Abu al-Duhur Air Base (spelled Abu ad-Duhur, in Arabic: قاعدة أبو الظهور) is a major Syrian Air Force air base. The airbase is located about 5 km east of Abu al-Duhur, in Idlib Governorate.

==Syrian civil war==
During the Syrian civil war, the airbase was besieged by Syrian rebels from 2012 to 2015. On 9 September 2015, the Army of Conquest, a coalition of Syrian rebel groups, captured the airbase. A video showed a number of fighter jets that had been out of service for several years mostly pulled to the side of the aprons, and rocket launchers. On 10 January 2018, the Syrian army and allies recaptured the air base.

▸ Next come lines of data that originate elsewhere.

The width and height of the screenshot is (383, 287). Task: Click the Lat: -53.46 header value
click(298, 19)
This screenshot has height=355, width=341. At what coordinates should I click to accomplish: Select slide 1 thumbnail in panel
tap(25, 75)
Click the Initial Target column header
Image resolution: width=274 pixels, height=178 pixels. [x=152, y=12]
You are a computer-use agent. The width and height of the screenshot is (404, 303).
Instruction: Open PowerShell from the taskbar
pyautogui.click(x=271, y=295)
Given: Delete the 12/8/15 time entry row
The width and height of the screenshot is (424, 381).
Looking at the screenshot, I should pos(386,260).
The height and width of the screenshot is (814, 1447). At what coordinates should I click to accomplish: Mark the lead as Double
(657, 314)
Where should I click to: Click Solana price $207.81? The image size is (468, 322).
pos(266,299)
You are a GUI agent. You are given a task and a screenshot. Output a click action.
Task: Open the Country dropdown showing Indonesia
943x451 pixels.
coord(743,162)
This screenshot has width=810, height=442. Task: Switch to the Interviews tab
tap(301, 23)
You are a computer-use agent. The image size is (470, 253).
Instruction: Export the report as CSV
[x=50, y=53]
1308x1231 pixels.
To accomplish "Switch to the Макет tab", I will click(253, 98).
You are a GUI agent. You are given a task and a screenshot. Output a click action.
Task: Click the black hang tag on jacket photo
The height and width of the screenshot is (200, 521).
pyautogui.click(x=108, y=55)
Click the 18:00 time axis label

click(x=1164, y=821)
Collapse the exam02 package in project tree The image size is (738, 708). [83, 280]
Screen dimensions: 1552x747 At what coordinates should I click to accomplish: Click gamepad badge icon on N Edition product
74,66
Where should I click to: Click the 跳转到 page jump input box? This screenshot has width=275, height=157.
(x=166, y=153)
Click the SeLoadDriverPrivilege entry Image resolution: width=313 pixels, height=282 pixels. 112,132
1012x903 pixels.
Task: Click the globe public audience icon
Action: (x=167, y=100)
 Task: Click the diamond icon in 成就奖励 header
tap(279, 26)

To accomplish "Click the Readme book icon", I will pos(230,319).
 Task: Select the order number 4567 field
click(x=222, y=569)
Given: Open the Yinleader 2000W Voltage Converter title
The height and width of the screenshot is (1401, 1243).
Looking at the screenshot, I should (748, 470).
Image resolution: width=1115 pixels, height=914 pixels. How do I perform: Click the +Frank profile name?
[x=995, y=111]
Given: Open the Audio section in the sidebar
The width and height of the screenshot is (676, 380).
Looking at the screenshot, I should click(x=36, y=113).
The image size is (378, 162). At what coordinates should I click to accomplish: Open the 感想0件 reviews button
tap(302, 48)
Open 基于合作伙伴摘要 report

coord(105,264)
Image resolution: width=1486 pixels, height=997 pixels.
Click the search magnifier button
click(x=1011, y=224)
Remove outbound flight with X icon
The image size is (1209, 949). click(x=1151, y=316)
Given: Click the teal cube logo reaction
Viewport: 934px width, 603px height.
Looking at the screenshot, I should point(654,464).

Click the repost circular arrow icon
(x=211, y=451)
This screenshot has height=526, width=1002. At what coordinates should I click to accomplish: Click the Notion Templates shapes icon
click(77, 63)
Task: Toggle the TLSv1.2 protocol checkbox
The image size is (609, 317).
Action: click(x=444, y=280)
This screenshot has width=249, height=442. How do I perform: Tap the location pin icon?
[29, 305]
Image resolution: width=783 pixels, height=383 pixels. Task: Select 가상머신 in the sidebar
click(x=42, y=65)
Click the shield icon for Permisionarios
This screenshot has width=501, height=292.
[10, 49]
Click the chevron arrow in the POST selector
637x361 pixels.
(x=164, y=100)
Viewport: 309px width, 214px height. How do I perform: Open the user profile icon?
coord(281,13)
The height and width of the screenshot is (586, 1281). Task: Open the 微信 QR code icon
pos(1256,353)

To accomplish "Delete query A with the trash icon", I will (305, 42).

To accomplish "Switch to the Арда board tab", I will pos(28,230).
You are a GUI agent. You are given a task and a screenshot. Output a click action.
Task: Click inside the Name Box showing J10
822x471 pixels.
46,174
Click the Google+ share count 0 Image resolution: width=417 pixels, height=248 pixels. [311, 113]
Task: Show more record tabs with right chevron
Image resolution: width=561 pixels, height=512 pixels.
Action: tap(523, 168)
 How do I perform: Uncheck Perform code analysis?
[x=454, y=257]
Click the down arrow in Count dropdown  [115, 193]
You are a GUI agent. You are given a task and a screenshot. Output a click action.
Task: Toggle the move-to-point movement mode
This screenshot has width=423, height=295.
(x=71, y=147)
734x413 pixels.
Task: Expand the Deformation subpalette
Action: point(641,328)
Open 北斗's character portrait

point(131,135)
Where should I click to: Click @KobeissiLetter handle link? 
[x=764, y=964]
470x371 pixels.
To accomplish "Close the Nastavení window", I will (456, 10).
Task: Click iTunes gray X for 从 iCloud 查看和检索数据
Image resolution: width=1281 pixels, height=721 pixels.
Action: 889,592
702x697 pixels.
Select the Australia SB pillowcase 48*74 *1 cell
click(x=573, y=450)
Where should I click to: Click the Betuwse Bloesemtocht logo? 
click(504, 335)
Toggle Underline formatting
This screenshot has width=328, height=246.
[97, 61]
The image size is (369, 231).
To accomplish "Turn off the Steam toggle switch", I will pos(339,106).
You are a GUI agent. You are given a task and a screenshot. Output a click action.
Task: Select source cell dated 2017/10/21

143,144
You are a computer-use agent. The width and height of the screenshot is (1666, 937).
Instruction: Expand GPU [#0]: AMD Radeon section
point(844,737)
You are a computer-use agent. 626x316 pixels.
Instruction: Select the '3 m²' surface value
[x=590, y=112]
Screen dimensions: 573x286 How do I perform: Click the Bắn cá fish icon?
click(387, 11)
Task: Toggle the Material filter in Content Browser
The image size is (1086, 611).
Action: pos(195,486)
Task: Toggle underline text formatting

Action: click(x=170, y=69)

Over the course of the Syrian Civil War, the airbase was completely destroyed and rendered useless.

On 30 November 2024, rebel groups led by Hay'at Tahrir al-Sham recaptured the air base along with Shaheed Suad Al-Kayari Airport, during the offensive that led to the fall of the Assad regime.

== Post civil war ==
On 18 August 2026, the Israeli Air Force planes struck the airfield's runways and storage facilities in multiple airstrikes. Israeli officials cited the strikes as part of its efforts to deter use of the base by Turkey and that "Syria chose to ignore" the message that this should not be allowed. The New York Times cited experts stating that the Israeli strikes were prompted by concerns that Turkish air defense systems could be installed at the base and used to prevent Israel from using Syrian airspace as a route for its aircraft to strike Iran.